Turner and Vandegrift (Tessa Lighty photo) |
By Quinn Schwartz
University of Kentucky School of Journalism and Telecommunications
University of Kentucky School of Journalism and Telecommunications
The Nov. 4 Midway mayoral election is a choice between Sharon Turner, running on her longtime City Council and community experience, and one-term Council Member Grayson Vandegrift, offering a fresh vision and a step in a different direction at a potentially historic time for Midway.
The competition has been good natured. The candidates share a mutual respect and find themselves agreeing on most issues the new mayor will have to address.
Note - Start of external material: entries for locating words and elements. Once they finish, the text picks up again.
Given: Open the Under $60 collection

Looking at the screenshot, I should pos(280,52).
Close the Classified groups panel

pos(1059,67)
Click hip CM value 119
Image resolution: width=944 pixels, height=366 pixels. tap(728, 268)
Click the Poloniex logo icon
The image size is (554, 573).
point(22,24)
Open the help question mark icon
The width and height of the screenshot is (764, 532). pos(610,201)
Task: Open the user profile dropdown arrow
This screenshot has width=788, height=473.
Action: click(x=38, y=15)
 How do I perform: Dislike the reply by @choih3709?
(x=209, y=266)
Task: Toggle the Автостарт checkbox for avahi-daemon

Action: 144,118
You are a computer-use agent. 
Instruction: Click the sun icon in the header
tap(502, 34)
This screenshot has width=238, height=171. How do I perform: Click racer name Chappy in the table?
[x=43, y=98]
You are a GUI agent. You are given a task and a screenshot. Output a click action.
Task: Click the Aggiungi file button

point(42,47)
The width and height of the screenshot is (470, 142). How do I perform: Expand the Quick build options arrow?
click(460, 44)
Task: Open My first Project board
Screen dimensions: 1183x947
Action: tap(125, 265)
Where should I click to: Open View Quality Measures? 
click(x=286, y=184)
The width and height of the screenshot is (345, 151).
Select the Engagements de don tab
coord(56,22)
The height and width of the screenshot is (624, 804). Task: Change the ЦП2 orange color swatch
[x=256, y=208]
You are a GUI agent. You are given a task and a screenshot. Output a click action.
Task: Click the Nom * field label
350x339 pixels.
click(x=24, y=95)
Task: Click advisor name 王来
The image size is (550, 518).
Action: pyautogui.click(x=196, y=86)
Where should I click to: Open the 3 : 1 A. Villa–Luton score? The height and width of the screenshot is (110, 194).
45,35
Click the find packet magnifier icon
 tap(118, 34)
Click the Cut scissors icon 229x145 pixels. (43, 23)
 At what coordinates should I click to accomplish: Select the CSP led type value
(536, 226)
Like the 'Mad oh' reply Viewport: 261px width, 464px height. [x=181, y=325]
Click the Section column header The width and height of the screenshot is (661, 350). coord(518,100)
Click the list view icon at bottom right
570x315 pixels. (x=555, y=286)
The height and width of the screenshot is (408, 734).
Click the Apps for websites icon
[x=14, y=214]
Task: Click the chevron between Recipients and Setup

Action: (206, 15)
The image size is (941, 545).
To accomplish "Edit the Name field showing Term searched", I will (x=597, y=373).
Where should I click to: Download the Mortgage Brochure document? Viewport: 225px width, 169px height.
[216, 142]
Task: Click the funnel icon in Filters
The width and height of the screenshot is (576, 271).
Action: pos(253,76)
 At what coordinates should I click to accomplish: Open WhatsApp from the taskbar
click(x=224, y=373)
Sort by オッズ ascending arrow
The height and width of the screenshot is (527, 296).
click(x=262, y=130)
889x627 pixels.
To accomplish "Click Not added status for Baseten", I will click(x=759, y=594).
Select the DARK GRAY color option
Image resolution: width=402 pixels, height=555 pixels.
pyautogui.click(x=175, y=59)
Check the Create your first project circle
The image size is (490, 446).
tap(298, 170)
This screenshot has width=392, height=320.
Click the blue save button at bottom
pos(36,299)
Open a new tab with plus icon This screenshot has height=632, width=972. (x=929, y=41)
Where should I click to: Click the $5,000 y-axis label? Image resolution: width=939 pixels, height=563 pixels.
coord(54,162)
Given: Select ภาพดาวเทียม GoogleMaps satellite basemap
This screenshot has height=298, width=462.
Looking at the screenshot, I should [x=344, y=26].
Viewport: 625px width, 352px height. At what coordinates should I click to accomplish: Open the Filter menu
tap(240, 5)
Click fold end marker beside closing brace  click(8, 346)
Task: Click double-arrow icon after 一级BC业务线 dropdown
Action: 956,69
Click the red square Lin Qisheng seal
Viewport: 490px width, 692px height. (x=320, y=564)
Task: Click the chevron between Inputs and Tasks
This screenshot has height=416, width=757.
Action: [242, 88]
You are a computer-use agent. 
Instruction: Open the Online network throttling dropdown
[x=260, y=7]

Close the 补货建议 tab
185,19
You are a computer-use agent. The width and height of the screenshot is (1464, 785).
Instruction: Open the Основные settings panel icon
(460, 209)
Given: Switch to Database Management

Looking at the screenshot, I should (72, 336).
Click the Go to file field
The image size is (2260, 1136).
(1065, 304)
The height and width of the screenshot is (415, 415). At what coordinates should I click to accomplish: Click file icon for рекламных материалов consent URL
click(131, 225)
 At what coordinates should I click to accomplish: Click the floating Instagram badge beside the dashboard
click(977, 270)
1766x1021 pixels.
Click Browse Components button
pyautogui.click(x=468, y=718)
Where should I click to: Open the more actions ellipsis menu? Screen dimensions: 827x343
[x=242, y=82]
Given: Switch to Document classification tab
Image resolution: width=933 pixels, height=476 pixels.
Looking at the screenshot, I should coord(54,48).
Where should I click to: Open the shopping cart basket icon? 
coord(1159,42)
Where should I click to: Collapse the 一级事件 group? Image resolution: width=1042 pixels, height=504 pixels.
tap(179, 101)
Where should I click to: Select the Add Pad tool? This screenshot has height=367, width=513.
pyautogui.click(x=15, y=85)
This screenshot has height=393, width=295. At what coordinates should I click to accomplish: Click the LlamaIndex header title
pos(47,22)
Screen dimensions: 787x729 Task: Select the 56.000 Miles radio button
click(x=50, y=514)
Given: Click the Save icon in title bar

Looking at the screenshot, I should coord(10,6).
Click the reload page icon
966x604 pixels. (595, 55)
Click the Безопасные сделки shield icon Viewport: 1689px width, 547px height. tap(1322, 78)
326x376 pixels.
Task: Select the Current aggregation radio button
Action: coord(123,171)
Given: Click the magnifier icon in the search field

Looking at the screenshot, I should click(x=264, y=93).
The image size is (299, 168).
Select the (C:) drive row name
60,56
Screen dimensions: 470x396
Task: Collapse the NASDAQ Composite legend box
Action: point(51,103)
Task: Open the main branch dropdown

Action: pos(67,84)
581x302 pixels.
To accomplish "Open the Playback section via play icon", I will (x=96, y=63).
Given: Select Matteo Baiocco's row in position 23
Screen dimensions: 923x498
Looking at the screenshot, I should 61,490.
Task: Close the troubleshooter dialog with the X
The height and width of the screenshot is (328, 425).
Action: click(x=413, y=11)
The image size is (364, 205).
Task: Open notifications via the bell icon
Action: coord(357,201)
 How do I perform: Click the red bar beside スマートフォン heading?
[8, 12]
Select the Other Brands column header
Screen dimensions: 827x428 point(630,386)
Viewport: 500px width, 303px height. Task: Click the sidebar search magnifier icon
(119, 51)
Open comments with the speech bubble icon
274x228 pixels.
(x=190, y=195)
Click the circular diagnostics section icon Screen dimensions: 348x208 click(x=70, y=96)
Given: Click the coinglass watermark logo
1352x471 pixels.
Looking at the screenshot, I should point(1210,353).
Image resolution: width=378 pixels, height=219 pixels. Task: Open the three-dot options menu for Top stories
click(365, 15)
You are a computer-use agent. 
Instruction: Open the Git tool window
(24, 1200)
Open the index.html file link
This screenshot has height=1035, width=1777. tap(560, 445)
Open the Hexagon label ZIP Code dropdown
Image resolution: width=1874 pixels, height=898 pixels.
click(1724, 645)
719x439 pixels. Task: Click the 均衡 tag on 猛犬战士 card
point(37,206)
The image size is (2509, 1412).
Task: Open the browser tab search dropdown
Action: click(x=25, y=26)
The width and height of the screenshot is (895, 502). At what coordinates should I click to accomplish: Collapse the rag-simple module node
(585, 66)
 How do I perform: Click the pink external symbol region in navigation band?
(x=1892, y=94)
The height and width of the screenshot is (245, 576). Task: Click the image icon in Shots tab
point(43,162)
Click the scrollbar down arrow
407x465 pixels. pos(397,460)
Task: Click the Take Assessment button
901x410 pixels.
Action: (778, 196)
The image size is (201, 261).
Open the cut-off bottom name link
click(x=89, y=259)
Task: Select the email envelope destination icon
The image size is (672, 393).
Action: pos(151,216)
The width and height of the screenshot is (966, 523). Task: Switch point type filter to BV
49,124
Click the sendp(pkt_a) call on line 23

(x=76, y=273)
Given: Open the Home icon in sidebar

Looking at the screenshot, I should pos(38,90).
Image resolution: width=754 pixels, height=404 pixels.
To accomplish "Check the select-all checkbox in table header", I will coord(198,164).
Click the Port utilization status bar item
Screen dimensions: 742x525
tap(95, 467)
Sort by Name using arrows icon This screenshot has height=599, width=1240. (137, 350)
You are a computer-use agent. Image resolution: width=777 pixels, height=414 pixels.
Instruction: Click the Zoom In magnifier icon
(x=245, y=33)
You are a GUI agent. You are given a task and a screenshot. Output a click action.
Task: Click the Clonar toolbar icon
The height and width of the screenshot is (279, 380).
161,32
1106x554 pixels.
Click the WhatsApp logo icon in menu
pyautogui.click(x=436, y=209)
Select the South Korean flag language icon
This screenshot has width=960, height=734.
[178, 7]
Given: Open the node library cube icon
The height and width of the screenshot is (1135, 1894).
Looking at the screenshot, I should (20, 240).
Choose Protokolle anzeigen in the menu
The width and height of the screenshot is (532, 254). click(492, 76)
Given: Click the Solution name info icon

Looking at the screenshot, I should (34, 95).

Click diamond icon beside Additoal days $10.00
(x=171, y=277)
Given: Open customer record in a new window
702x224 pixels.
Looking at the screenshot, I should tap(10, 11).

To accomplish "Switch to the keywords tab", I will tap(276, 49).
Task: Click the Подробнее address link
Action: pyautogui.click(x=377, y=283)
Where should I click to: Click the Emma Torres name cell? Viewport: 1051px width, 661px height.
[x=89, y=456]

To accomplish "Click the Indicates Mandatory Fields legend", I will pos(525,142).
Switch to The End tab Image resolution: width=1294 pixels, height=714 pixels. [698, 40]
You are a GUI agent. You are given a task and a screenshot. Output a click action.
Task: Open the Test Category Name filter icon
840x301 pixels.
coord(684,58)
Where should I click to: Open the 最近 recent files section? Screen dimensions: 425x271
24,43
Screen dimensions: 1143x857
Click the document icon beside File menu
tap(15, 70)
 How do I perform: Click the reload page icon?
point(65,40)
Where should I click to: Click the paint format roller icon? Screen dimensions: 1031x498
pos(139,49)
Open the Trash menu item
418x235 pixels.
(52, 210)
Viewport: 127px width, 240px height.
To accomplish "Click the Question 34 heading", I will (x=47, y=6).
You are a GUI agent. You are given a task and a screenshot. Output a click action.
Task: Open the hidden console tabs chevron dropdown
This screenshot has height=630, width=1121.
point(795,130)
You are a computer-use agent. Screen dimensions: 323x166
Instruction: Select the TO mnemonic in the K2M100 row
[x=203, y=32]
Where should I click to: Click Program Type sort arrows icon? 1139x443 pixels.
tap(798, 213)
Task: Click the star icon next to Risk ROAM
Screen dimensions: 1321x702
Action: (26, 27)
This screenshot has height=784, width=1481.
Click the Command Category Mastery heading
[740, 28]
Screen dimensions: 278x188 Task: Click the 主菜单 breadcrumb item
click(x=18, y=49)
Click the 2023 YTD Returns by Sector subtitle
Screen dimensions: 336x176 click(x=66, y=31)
Those include improvements in water lines, sewers, sidewalks and other infrastructure, which they hope to pay for with an increase in tax income from development at the Interstate 64 interchange – the management of which will be a challenge facing the city.
Turner boasts the most experience, having served on the council since January 2005 and as mayor pro tem since 2007, and for the past 14 years as secretary for the Nursing Home Task Force, which led to the senior living residence under construction in Midway.
Turner’s record appeals to Midway residents like Alice Jacobs. “I think experience will be important,” Jacobs said. “I would feel more comfortable with someone who best knows the concerns facing Midway and how to handle them.”
Vandegrift, a restaurateur who was elected to the council in 2012, has less experience than Turner, but expresses a passionate vision for Midway’s future and hopes to give the city a fresh perspective.
He may appeal to residents like Gary Owens, who said, “I don’t necessarily think experience is the most important thing as long as our mayor is able to make decisions that are best for Midway.”
Some of these decisions will deal with Midway Station, a development on the northeast corner of the I-64 interchange that has seen little activity since it was created the 1990s as an industrial park. It was rezoned for residential and commercial development a few years ago, but the recession and other factors thwarted development.
Recently, part of it has been rezoned to industrial on the prospect that a factory will be built there, and an adjoining tract has been recommended for industrial zoning.
Lexington developer Dennis Anderson, who has the Green Gables development on the southeast corner of the interchange, is tasked with redeveloping the rest of Midway Station. Under an agreement with the Woodford County Economic Development Authority, he pays the interest on the city and county bonds issued to create the industrial park in return for the right to redevelop it.
Anderson plans to use tax-increment financing, which would use most of the additional state and local tax revenue from redevelopment to fund $30.7 million in public infrastructure, including parking lots, roads, sidewalks and utilities.
Development
of the property could encourage local residents to seek employment closer to
home by providing more job opportunities.
Many Midway residents commute to work in Lexington, Frankfort,
Georgetown or Versailles. If Midway
Station is developed, more locals be able to stay in town for work, and the
population of the city could spike with the attraction of new job
opportunities.
Not everyone in Midway welcomes the idea of such a boom. One issue with the development could be difficulty in maintaining Midway’s quaint and historic atmosphere.
“I’m not opposed to change, but if
we take this development to the extreme we would destroy what we have worked so
hard to preserve,” said Owens.
Turner and Vandegrift said at the Oct. 2 candidates’ forum that they would run an inclusive administration.
Asked what they hoped to be able to say after one term that would earn them a second, Vandegrift said he would want citizens to say “I felt like I had a voice, I felt like I had a seat at the table.”
Turner said she would want citizens to see that she had brought efficiencies, the right policies and procedures, and better services. She added, “It’s important to feel you’ve had a say.”
Both candidates are against the proposed Versailles-Midway-Woodford County government merger.
Turner says she does not want Midway to lose its identity. “Versailles and Woodford County could merge if they wanted to and leave us out of it,” she said. “They can’t force us into it, but we obviously have to be able to self-sustain if that happen. I think we’ve done that a lot, anyway.”
Vandegrift said at the forum that with countywide merger, “We would lose our voice as a city. We’re a small city but we have a big name. We would probably go from having eight representatives to having two, maybe three at best.”